The future of burial: inside Jerusalem's hi-tech underground necropolis
The new necropolis has been built to accommodate 23,000 bodies.
With a dire shortage of land for graves, the holy city is reviving an ancient custom of underground burial – with lift access, LED lighting and golf buggies.
Cool air from deep inside the mountain lightly wafts through cavernous arched tunnels. Along the walls of the subterranean passages, rows of human-sized chambers have been dug into the rock. It is unmistakably a catacomb.
Yet this mass tomb is not a relic of the Roman empire. It was made with huge electric diggers, and the walls are lined with concrete. People will enter by lift, and those with limited mobility will be able to use a golf buggy to traverse the necropolis.
Facing a dire shortage of land, the city of Jerusalem is preparing at the end of this month to revive an ancient custom of underground burial.
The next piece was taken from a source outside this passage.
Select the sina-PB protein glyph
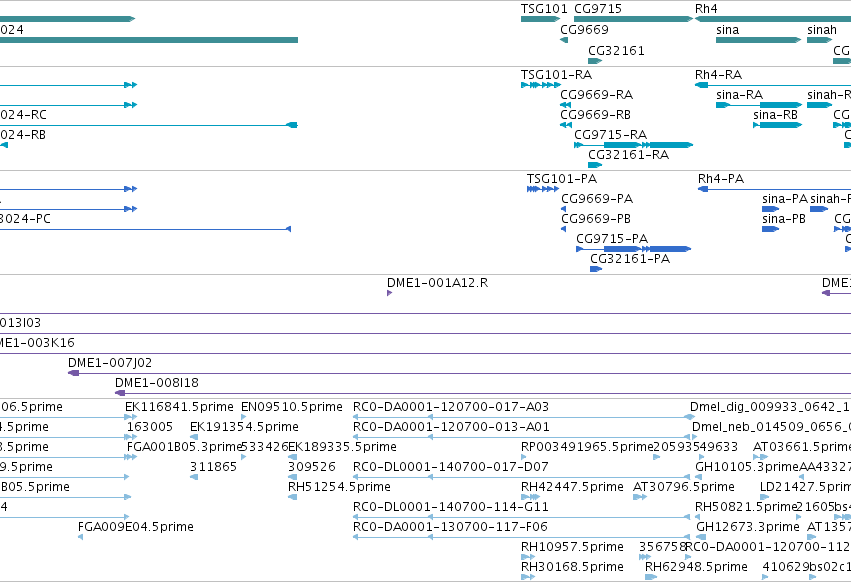Viewport: 851px width, 582px height. (x=770, y=229)
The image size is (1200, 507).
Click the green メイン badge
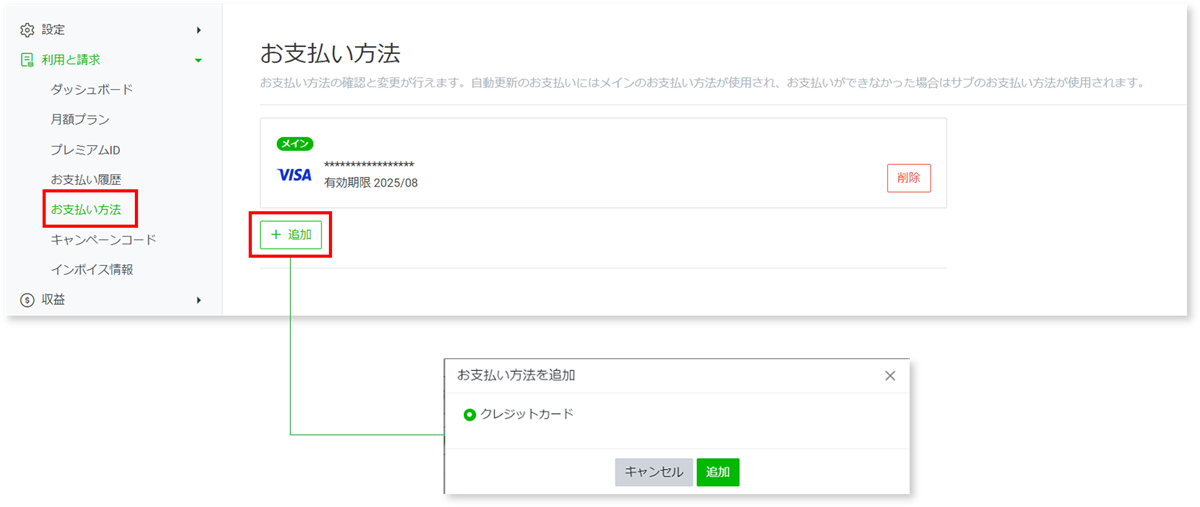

A four-year project has dug out a mile of labyrinthine tunnels into a hillside on the outskirts of the holy city to accommodate 23,000 bodies.
“What you are seeing here is the first underground cemetery of the new era,” said Adi Alphandary, head of business development at Rolzur, the Israeli construction company leading the project.
The firm specialises in digging tunnels, typically for trains or roads. Its client for this project, however, has more spiritual demands.
The Kehillat Yerushalayim burial society, the biggest group overseeing Jewish burials in Jerusalem, has financed the project, which cost upwards of £45m. It has strict rules, including a ban on cremation and also that the deceased be physically connected to the earth, allowing their bodies to return to the ground.
For that, Rolzur kept the number of graves down to those that can line the walls and floor that touch the earth. Where it has used concrete to fortify the chambers, it left holes in the sides to make sure there is always a direct link to the dolomite bedrock.
Walking around the underground “streets” in a hard hat and high-visibility vest, Alphandary says there is another unusual design challenge for this project: “How do you make it look like a serene place?”
Soft LED lighting lines the austere passages, some of which are 15 metres high and can accommodate nine levels of burial niches along each side. The only colourful flourish comes from the amber glow of giant stained-glass lights that dangle at intersections between the underground avenues, the work of German artist Yvelle Gabriel.
The 30 October inauguration will open just the first third of the complex, with 8,000 graves ready to be filled, while the rest of the tunnels will continue to be dug. Funerals are expected to begin in November. Workers on cranes with spotlights were rushing this week to install two-metre-diameter ventilation pipes that will pump air in and out of the caverns.
In Jerusalem, and across Israel, full-to-capacity graveyards have already closed their gates to new burials. Non-Jews are buried in separate cemeteries.
Moving the dead underground is an idea Rolzur wants to take worldwide, as growing cities have sprawled out to engulf cemeteries that were previously on the outskirts. The space later becomes unusable, as many graves lie unvisited.
“You get these huge metropolitans with lifeless islands in between them,” said Alphandary. “We see this dilemma all over the world.”
The Jerusalem catacombs are directly beneath the city’s biggest Jewish cemetery, Givat Shaul, which is quickly running out of space. It has nearly 250,000 graves and has had to build multi-storey burial structures that look like car parks.
In contrast, the catacombs take up no existing land. “Our plan is 50 metres below existing graveyard,” said Alphandary. “We are, in a way, creating new grounds for burial.”
The current project has taken up just 5% of the available space in the mountain, and that is just at one level.
“Let’s think a bit further,” he said. “Let’s say a hundred years from now all these graves will be filled. All we have to do is go another 50 metres below and we are potentially ready for another 20 times what we’ve done here.
“Don’t waste the upper area for things you can do underground.”